As the lights dimmed, the audience’s eager anticipation rose. EWC Director of Institutional Development John Hansen took the stage to introduce and welcome the band. While admission to the event was free, Hansen reminded and thanked audience members for their generous donations to provide scholarships for agriculture students at EWC.
Hansen turned the stage over to “Wyoming’s favorite sons” as the audience applauded and cheered. Scott Humphrey, band leader and high tenor, thanked the audience for its warm welcome. His brother Bryan thanked the audience for giving up Sunday afternoon football to come see the concert.

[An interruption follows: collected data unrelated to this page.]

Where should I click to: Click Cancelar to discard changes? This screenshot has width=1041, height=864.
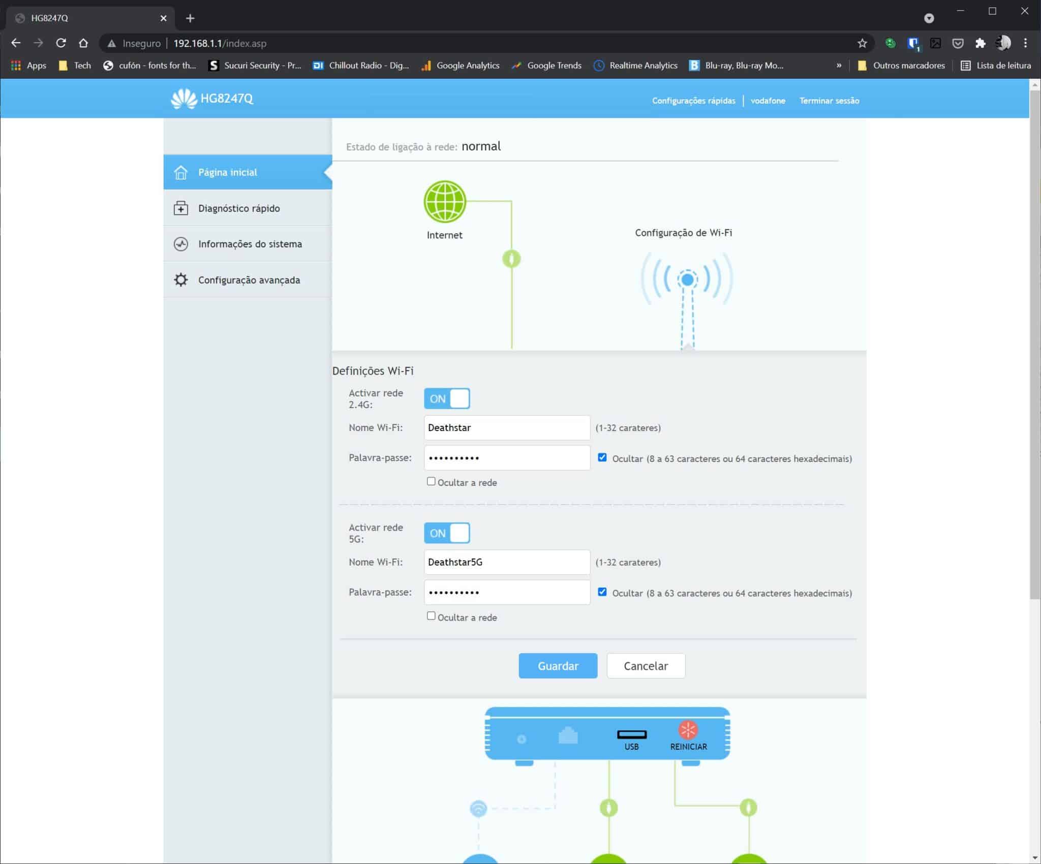click(645, 665)
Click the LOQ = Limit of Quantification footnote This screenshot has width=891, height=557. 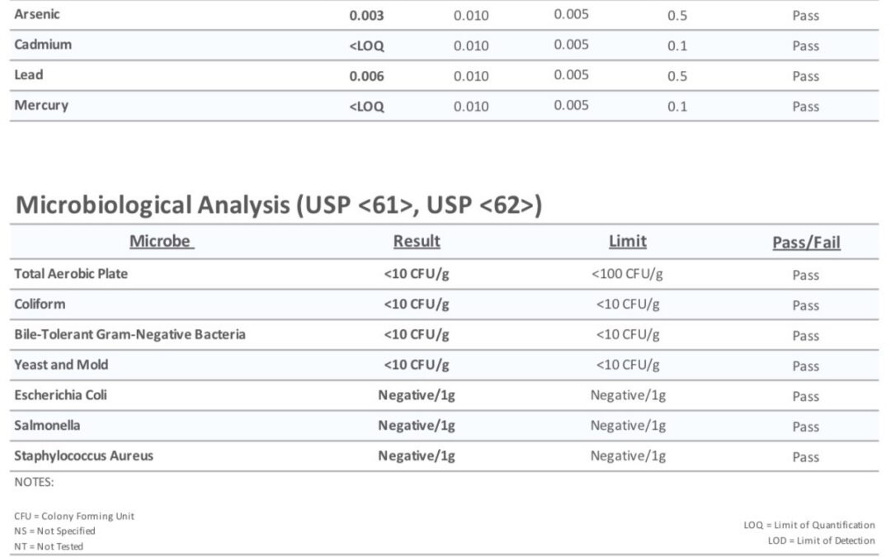point(809,525)
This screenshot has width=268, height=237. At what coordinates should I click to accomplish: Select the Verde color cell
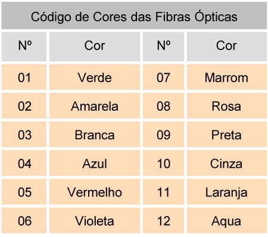click(x=95, y=77)
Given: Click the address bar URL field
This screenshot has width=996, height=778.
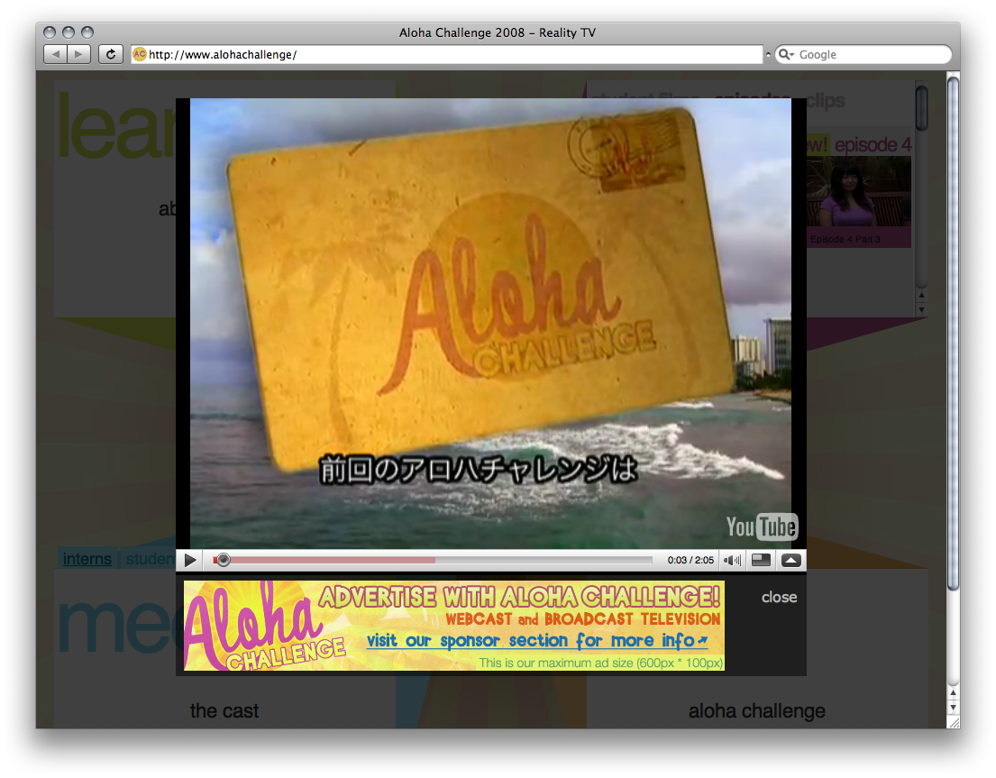Looking at the screenshot, I should click(451, 55).
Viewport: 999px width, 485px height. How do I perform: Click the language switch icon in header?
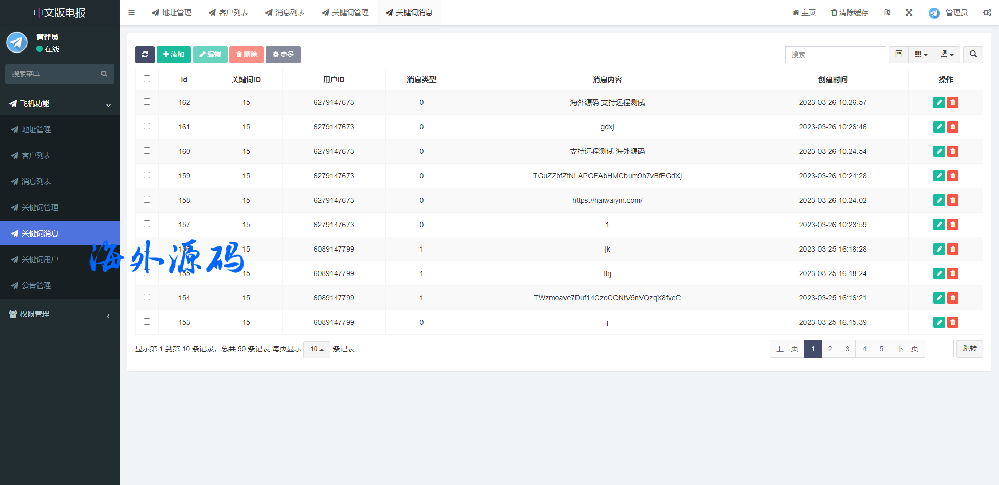pyautogui.click(x=887, y=12)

“I’m headin’ for the last roundup,” the band sang, lights low until Bryan Humphrey began to yodel.
The audience cheered and clapped along. Donnie Cook, the “musician’s musician” and multi-instrumentalist in the band, leaned back in his chair with his guitar like Sheriff Andy Taylor sitting on the porch on a lazy Sunday afternoon. Tim Hodgson, who has been with the band for 33 years, showed off his skills that won him the titles of four-time Idaho State Champion Fiddler, two-time U.S. Open Fiddler and two-time National Men’s Champion Fiddler.
“Yodeling is a lot like indigestion. Sometimes you just gotta let one fly,” Bryan said after the song.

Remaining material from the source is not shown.